# Acorns and hickory nuts.



## alleyyooper (Apr 22, 2005)

Hickory nut trees are so loaded with nuts this year, like the apple and pear treas the branches are breaking. With the apples and Pears it is the shear weight but with the hickory nuts it is the weight along with any wind near 10 MPH. I'll get a good supply to crack this winter.

I just shipped 25 pounds of acorns from red oak mostly but some pin oaks and burr oaks too. I had been asked last fall if I could ship some but the crop last year was awful. 
I said I would try to get some this year, I cleared all the leaf litter from under about 6 of my oaks this spring with the intentions of waiting thill a good drop then use the shop vac and gen set to suck up a bunch. HA never thought about the competion from the squirrels, deer and turkeys.
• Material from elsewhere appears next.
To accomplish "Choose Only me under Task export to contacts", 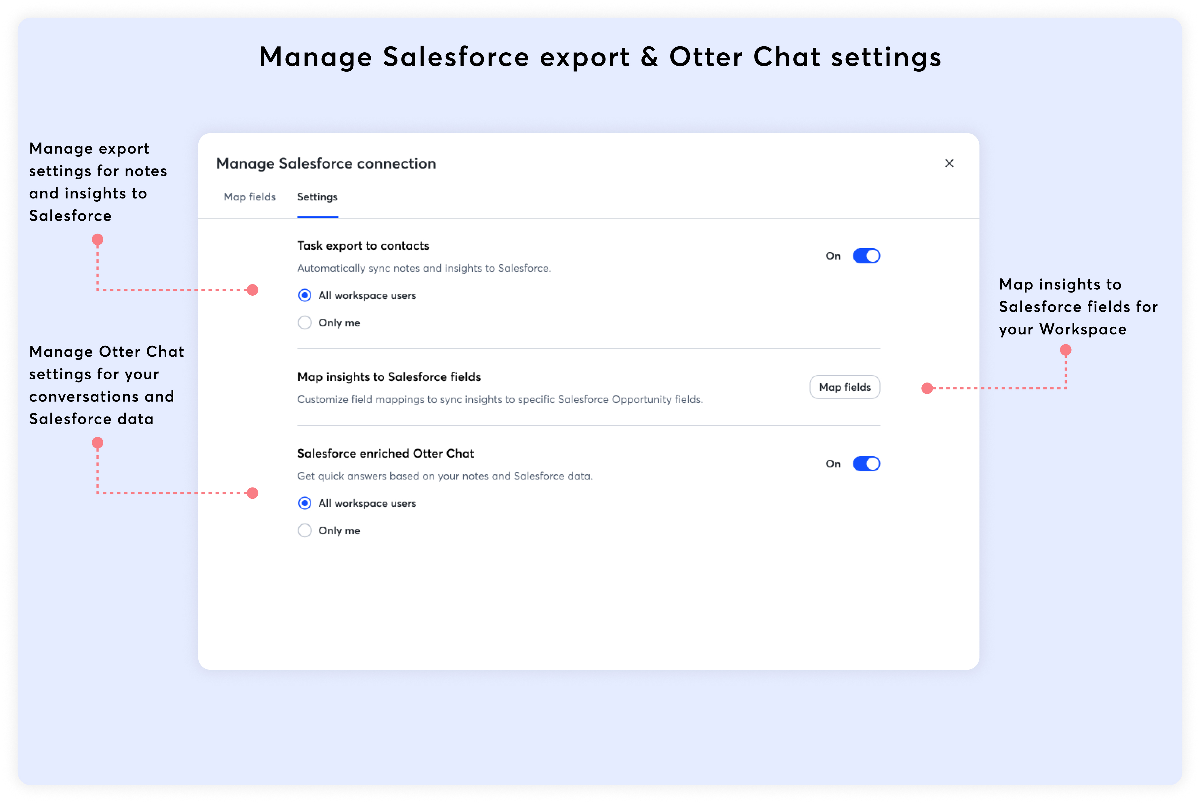I will (x=305, y=323).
Easy pickins for them with noleaf litter to deal with.

I just starte filling my pockets from around other trees when I took the new pup for a walk, she likes them too.

 Al


----------



## HappyYooper (Jan 26, 2005)

Same here Alleyyooper! Trouble is the critters are getting the hazelnuts before ME :Bawling: We also had a bumper crop of choke cherries! Wine & jelly YUM!!!


----------



## 1shotwade (Jul 9, 2013)

I hope this doesn't make me sound dumb but you said you shipped 25# of acorns? I've never heard of a market for them. Are you selling them somewhere?Are you shipping to people you know and if so what do you/they use them for?I have made crust from them once you get the tannin reduced but didn't know they were in wide spread use. Thanks.


----------



## alleyyooper (Apr 22, 2005)

Reforestation shelter belt project is what they are going to be used for.
Last year he recieved several hundred wall nuts to plant. they did very well with the wet spring most of the midwest had.

Thorn apples are dropping now so you have to watch for turkey crap when walking near them. Also be aware they will stay to the last minute and scare the bejabbers out of you when they fly off.

 Al


----------



## 1shotwade (Jul 9, 2013)

Sounds like a pretty neat project! Thanks for replying back. It's uplifting to find out about things like this!


----------



## credee (Aug 17, 2013)

could you get the correct size mesh wire netting,( or overlap some sheets of larger mesh, to reduce the size,) suspend a foot iabove the ground, put sides on it, and keep out the critters in that manner? the nuts fall down where the animals can't reach them. COULD even use the pen/nuts as bait, with each of the sides tapering towards the center of each side, an opening at the center, with a box trap sitting inside of the pen, at each opening.  check it often, of course, and have a bottom on the traps. if you see where they've dug under the fence, you'll have to lay some horizontal wire out on the grass, at the bottom outside of the fence.


----------



## alleyyooper (Apr 22, 2005)

Was OK to just carry a shoulder bag (like city news boys use) and walk the pup from tree to tree and pick up what is down 3 times a day. I was getting 2 gallon pails full in 2 days.

 Al


----------